Virustotal search results for similar filenames

A VirusTotal search revealed around 400 similar filenames submitted since 2024, indicating a broader campaign, which suggests that the attackers are targeting users by leveraging common search terms for pirated software and incorporating patterns like “!@Full_FiIe_lnSide@!” or “!@passcode_” within filenames. 

An attacker tricked a user into running a malicious file disguised as a legitimate Cisco Webex installer (Setup.exe) by exploiting a DLL side-loading vulnerability in the real ptService.exe module to launch a hidden loader program. 

After that, the loader put itself into a different, trusted process (more.com) to hide what it was doing even more, which is a multi-stage attack that combines social engineering (T1204), DLL side-loading (T1574.002), and process injection (T1055). 

HijackLoader, a malware loader, fetches and executes an AutoIT script (GraphicsFillRect.au3) that steals credentials and establishes a persistent connection to a C2 server, involving two MITRE ATT&CK techniques.

T1105 (Ingress Tool Transfer) for downloading the script and T1071.001 (Application Layer Protocol: Web Protocols) for maintaining communication with the C2 server, identified as belonging to the Vidar botnet based on its IP address. 

exfiltrating to the C2 server

A malicious AutoIT script (GraphicsFillRect.au3) was detected establishing a connection to a C2 server (78.47.78.87) while reading login data from Chrome and Firefox browsers and Zoom, suggesting data exfiltration. 

According to Trellix, the script also downloaded additional executables (GCGHJEBGHJ.exe and AFIEGIECGC.exe) into the ProgramData folder, indicating potential further malicious activity.  

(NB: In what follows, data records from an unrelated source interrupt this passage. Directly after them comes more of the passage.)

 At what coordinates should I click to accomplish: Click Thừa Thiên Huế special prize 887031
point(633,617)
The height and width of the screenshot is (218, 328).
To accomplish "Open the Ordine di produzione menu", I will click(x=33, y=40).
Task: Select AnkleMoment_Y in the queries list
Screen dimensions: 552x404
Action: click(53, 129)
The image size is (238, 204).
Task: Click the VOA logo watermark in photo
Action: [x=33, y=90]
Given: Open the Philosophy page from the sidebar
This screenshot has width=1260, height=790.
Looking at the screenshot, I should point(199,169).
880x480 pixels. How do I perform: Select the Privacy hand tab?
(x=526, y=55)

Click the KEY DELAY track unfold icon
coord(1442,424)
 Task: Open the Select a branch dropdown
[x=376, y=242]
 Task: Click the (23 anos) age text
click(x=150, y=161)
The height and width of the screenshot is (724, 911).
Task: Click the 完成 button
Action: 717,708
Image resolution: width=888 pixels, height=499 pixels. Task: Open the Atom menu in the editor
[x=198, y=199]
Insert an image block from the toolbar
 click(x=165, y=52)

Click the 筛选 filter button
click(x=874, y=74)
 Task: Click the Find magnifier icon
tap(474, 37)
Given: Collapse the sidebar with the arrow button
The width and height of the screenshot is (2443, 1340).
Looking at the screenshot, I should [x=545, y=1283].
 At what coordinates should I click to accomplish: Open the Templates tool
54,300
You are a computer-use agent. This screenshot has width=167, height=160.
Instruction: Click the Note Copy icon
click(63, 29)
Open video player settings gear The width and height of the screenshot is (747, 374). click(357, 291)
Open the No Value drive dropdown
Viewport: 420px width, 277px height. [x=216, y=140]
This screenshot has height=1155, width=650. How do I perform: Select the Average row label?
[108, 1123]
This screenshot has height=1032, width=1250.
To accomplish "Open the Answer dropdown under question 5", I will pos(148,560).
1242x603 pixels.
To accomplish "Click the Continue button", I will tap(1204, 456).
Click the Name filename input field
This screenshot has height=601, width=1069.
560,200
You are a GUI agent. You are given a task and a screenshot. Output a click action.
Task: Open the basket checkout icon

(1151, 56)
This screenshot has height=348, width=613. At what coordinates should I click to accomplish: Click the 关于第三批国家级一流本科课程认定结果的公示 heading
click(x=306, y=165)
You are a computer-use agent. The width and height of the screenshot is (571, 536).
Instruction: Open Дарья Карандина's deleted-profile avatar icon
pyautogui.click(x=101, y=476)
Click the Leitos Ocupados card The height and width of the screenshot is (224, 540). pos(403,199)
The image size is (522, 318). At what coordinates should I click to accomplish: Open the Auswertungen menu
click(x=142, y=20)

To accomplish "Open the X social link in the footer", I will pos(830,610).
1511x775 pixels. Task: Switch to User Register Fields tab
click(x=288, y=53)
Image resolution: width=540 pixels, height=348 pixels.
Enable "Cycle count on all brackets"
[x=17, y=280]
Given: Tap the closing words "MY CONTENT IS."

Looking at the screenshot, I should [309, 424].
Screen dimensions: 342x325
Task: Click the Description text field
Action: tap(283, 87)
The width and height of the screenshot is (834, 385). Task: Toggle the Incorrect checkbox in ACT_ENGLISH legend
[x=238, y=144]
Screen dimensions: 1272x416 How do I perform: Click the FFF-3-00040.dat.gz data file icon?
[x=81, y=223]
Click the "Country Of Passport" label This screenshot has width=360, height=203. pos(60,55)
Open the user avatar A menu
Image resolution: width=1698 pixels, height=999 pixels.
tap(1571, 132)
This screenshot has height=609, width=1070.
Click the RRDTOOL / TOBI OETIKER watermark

downloads additional PE files

The malware exploited a COM Elevation Moniker vulnerability to bypass User Account Control and gain administrator privileges, and then disabled Windows Defender by adding itself to the exclusion list. 

Next, the malware injected itself into MSBuild.exe, which connected to a suspicious IP address and downloaded a cryptominer.

Finally, the malware launched a PowerShell script that executed a series of obfuscated commands, ultimately side-loading a malicious DLL through a legitimate VMware process.